PROBLEM SET:
[A] In the piece on disparate impact, on what date did President Donald Trump sign the executive order targeting it?
[B] Retype the part of the disparate impact piece between "Unlike the clear" and "to remedy it.", inclusive, with no changes.

Communications Strategist - Economic Justice
On Apr. 23, 2025, President Donald Trump signed an executive order targeting a longstanding civil rights enforcement tool known as disparate impact. This legal framework has long served to identify and address discrimination that hides in plain sight, embedded in the structures of hiring, housing, education, and public policy. Though it plays an important role in our society, many Americans may not have heard of disparate impact. Below, we’ll take a closer look at what it is and examine why the president wants to end it.
Unlike the clear and explicit harm inherent in things like “Whites Only” signs, disparate impact focuses on the more subtle ways discrimination rears its head. Specifically, determining disparate impact requires asking a set of important questions: are seemingly fair rules or standards disproportionately harming certain groups of people? And, if so, are those standards truly necessary? If the policy or practice is indeed harming a certain group unnecessarily, then solutions are sought to remedy it.

INFORMATION SUPPLIED:
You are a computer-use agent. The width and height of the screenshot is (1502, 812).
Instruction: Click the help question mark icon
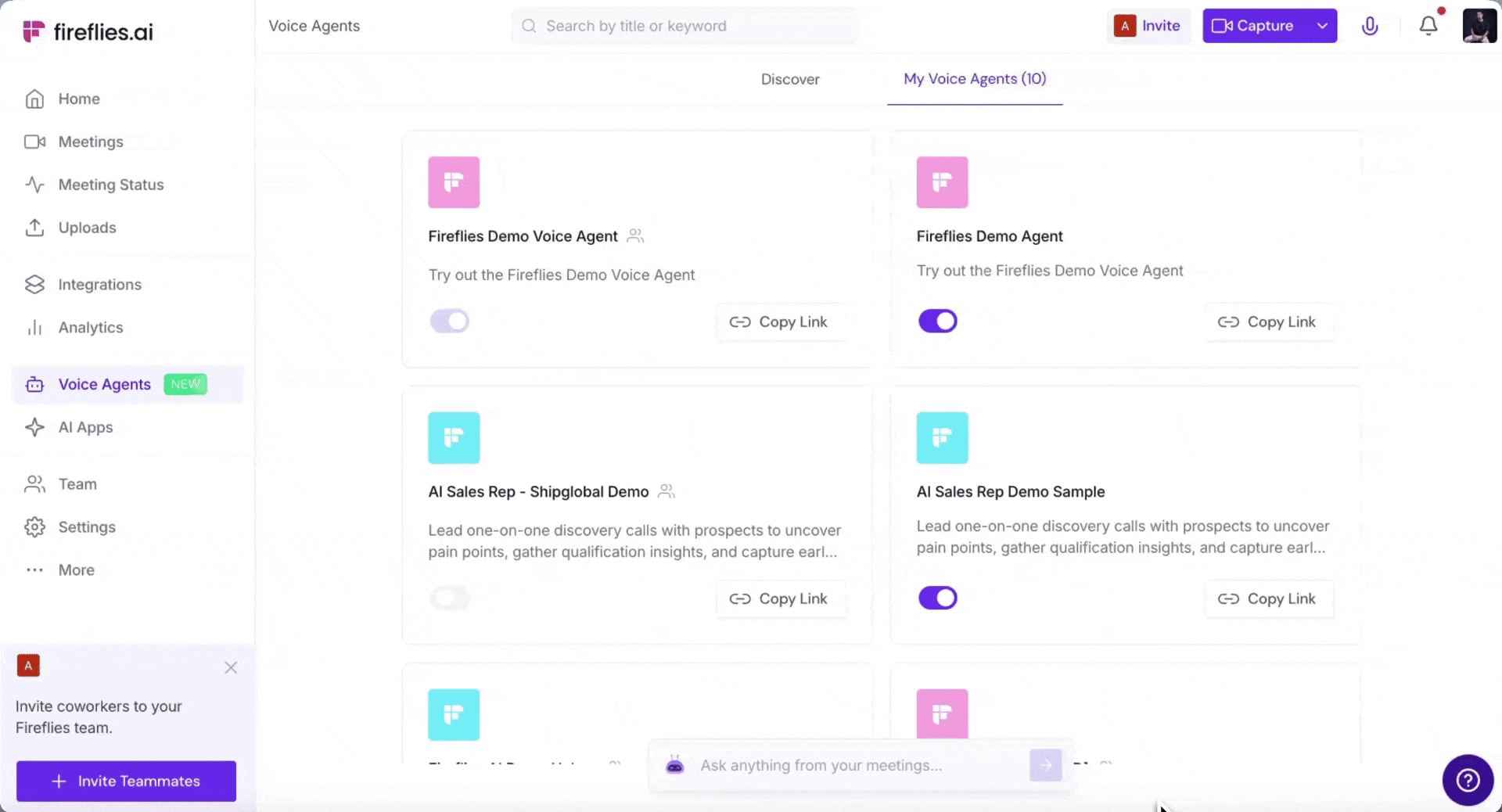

IN RESPONSE:
[A] Apr. 23, 2025

[B]
Unlike the clear and explicit harm inherent in things like “Whites Only” signs, disparate impact focuses on the more subtle ways discrimination rears its head. Specifically, determining disparate impact requires asking a set of important questions: are seemingly fair rules or standards disproportionately harming certain groups of people? And, if so, are those standards truly necessary? If the policy or practice is indeed harming a certain group unnecessarily, then solutions are sought to remedy it.